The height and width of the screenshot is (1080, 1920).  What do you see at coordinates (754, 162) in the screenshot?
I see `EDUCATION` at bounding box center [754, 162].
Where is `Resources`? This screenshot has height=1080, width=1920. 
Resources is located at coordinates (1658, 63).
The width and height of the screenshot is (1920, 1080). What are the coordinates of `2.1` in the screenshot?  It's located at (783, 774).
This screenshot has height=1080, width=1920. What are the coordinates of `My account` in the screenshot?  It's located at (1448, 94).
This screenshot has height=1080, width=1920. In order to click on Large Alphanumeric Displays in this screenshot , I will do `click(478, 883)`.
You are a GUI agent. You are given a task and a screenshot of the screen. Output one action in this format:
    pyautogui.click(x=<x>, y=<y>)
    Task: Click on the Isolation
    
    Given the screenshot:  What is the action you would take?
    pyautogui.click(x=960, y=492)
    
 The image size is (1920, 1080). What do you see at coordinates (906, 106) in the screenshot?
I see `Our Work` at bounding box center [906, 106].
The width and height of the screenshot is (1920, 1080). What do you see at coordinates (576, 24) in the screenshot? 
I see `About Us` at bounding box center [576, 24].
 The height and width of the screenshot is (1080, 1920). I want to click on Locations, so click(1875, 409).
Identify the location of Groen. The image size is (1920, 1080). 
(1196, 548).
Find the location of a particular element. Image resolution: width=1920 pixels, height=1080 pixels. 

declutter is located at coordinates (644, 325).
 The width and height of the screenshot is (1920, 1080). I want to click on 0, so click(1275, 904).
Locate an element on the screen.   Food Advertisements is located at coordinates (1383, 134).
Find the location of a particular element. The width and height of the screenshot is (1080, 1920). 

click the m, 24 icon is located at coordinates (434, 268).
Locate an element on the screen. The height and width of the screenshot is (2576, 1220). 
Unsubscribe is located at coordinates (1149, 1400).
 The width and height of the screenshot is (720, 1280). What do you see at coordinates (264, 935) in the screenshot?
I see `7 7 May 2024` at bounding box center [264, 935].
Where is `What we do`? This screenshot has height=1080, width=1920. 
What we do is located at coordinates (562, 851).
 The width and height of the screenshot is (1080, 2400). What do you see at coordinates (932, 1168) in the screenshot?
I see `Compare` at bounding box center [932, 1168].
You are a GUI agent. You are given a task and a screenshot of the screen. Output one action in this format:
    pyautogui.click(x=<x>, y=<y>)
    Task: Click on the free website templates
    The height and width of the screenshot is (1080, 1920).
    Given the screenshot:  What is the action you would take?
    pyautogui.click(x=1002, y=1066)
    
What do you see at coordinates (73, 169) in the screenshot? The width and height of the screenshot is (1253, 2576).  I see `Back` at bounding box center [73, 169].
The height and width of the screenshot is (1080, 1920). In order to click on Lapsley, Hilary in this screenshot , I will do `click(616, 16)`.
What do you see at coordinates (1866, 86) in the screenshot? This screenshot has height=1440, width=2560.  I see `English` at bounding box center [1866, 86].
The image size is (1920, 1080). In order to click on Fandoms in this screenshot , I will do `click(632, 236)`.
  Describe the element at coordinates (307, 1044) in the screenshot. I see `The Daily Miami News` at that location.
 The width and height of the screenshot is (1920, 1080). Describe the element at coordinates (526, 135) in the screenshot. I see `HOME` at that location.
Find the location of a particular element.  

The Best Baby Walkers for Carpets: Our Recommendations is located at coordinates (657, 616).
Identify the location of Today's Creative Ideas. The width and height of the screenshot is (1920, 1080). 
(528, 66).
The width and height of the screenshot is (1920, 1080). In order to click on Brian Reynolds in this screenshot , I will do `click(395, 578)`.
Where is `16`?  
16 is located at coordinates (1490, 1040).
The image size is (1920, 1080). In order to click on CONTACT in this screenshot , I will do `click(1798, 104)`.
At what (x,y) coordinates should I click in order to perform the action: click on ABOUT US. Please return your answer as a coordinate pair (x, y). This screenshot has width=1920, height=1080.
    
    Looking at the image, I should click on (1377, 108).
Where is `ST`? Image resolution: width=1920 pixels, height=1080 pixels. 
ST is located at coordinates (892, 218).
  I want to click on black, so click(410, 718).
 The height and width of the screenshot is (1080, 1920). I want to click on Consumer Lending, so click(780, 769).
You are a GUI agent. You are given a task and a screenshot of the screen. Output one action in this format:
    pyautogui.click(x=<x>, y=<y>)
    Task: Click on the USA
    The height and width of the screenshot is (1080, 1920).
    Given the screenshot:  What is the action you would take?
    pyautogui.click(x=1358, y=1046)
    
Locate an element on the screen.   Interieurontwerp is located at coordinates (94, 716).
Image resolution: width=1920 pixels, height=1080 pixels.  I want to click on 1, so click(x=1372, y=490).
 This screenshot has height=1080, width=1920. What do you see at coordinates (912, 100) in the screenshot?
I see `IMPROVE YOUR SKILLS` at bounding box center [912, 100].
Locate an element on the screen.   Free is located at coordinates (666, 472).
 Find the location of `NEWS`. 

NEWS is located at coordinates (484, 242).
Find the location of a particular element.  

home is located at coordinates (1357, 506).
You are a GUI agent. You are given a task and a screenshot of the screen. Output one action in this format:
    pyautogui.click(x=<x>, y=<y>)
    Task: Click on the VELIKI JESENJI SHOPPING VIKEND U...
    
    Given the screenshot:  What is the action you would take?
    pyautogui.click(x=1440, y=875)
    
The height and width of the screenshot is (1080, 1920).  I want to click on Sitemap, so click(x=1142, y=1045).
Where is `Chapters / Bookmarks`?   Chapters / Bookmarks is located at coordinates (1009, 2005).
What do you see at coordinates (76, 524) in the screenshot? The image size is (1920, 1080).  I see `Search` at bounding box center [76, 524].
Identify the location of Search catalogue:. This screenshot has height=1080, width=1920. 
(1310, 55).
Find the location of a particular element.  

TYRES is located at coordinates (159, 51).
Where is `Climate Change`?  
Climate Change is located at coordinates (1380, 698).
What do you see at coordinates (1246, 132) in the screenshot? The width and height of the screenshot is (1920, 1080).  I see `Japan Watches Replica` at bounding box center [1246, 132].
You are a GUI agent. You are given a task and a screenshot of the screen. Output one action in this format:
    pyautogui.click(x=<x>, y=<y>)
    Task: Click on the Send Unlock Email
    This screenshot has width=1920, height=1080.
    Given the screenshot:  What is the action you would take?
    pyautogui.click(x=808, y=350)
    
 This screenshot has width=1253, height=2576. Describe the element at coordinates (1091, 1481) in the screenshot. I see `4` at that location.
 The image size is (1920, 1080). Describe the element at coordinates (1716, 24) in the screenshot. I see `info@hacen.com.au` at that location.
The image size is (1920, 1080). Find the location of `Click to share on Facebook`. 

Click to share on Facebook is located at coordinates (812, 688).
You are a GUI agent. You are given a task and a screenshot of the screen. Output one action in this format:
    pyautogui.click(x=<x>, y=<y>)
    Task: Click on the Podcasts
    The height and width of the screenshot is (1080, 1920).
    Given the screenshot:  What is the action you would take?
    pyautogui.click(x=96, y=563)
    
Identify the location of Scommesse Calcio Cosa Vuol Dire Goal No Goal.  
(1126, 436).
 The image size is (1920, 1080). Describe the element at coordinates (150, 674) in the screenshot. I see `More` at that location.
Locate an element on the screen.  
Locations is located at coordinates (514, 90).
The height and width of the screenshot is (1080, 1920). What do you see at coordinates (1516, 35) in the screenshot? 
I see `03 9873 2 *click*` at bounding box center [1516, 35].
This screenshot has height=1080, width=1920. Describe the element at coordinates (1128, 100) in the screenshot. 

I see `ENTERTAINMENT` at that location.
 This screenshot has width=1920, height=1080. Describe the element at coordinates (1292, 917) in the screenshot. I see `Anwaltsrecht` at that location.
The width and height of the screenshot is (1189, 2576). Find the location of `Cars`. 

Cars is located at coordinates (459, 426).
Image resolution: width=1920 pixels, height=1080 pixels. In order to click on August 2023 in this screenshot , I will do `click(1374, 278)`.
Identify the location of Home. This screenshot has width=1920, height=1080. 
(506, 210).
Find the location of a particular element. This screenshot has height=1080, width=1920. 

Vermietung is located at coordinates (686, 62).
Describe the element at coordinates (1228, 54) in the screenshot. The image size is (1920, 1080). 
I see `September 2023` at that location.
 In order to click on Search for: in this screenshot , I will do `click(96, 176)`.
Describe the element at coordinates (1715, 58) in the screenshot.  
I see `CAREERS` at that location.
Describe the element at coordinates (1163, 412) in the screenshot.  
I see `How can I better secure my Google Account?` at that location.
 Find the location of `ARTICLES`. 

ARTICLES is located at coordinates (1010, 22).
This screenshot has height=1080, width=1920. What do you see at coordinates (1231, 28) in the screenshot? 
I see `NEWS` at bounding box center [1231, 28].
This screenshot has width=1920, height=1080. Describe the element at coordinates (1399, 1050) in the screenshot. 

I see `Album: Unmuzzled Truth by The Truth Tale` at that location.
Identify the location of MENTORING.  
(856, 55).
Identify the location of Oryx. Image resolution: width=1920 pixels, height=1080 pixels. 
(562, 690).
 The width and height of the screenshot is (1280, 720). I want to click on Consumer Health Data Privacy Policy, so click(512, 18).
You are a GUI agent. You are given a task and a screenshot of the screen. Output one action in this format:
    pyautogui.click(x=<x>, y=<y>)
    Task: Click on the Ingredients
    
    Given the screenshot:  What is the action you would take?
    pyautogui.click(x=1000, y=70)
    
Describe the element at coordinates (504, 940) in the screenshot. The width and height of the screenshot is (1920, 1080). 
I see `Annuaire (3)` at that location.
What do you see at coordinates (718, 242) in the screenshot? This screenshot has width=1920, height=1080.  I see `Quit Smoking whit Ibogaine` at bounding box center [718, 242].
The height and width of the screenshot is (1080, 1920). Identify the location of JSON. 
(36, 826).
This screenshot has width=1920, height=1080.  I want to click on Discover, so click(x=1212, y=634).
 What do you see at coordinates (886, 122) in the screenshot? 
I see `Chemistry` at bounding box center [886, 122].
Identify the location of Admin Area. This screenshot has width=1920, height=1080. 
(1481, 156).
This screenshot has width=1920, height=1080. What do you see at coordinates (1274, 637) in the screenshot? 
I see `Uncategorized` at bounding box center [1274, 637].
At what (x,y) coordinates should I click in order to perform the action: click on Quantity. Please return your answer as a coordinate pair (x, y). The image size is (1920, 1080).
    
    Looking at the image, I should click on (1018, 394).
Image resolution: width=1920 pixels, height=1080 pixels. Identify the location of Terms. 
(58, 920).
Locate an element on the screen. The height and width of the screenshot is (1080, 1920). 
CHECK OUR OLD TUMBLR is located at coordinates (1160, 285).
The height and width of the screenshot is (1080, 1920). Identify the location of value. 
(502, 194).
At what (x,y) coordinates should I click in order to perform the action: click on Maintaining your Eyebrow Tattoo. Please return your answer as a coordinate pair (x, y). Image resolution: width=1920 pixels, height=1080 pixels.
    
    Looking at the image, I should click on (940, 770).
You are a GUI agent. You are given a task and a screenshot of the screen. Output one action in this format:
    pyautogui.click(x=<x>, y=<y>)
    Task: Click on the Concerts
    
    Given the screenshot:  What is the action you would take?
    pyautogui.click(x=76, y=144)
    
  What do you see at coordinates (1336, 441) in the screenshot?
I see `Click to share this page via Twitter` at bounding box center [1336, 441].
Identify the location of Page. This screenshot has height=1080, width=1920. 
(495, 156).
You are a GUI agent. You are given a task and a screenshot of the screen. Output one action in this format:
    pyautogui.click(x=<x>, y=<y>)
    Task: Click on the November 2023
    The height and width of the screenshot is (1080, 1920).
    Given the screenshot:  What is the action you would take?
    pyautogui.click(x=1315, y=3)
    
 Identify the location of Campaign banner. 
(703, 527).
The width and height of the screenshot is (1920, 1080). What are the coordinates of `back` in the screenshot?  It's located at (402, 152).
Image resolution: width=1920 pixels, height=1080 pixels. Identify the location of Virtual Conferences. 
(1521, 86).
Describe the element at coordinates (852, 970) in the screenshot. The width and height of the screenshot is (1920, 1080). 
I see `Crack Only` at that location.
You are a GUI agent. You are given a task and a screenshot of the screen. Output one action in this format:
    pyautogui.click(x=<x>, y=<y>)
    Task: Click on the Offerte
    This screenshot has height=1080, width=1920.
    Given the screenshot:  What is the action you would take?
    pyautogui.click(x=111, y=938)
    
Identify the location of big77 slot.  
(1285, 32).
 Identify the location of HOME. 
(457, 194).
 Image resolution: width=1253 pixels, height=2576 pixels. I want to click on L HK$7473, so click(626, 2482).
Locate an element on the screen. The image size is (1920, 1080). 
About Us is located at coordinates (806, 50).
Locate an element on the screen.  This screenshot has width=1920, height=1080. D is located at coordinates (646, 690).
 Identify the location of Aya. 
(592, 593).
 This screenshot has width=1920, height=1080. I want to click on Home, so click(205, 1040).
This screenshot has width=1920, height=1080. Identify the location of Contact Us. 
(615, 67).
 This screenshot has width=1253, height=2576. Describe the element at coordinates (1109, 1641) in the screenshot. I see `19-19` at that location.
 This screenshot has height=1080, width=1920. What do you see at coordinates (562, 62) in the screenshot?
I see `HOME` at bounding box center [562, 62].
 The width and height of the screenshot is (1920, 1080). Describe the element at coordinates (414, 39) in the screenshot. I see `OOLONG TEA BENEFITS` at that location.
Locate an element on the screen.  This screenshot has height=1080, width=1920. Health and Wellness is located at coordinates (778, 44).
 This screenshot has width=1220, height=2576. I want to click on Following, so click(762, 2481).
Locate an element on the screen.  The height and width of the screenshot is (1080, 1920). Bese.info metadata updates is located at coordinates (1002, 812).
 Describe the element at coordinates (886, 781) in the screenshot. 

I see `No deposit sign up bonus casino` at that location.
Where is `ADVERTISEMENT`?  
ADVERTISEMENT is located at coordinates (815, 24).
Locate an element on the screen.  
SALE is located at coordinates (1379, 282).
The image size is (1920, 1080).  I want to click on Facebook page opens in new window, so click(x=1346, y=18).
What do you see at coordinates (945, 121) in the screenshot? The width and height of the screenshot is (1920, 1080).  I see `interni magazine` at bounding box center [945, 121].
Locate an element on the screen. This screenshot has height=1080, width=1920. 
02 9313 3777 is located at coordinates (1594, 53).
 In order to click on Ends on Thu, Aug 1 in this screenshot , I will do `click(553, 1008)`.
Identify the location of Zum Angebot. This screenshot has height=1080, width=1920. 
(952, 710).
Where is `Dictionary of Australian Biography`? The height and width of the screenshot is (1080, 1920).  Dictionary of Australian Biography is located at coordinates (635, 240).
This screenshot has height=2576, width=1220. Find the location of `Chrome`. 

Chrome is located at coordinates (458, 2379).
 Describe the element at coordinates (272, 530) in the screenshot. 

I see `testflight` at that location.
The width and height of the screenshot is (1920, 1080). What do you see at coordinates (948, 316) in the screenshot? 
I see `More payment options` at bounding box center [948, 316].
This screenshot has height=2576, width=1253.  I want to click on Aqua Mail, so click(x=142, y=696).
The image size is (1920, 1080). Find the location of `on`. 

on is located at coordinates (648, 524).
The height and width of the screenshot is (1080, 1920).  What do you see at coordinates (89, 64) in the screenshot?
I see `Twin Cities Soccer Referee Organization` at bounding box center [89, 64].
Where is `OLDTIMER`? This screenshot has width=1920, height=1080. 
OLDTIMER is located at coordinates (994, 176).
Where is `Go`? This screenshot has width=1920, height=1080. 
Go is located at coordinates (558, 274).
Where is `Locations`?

- Required work
Copy the lines between the line holding "316) in the screenshot?" and the line holding "center [948, 316].", inclusive, reproducing them exactly.

- Solution
The width and height of the screenshot is (1920, 1080). What do you see at coordinates (948, 316) in the screenshot? 
I see `More payment options` at bounding box center [948, 316].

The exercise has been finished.